PAUL WHITE and DAVE LOCKWOOD strum up a few tried-and-trusted methods of improving your studio guitar sound.
At one time, recording electric guitar meant putting a mic in front of an amp and hitting the record button. Of course, you can still do it that way, and in many instances such an approach yields perfectly acceptable results. But there are also viable DI alternatives that may be more convenient in a home recording environment. The fact that guitar sounds vary so much according to the instrument, the player, the amplifier and the recording techniques employed is one of the great attractions of the instrument. But while no two players will ever sound quite alike, there are a few general recording rules that can help achieve consistently good results. It would be wrong to try to define a single 'foolproof' method for guitar recording, so instead we've pulled together a few different tricks, tips and ideas that will help you get the results you want, while still providing plenty of scope for experimentation. As ever, if you get a result by breaking a rule or doing something in an unorthodox way, that's fine. In music, the end always justifies the means!

(Rows showing where targets appear)
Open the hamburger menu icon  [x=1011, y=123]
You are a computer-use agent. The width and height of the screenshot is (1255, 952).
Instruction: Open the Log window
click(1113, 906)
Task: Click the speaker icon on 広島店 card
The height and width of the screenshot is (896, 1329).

■ **Required work**:
According to the passage on recording guitar, what are all the factors that guitar sounds vary with?

■ **Finished answer**:
The instrument, the player, the amplifier, and the recording techniques employed.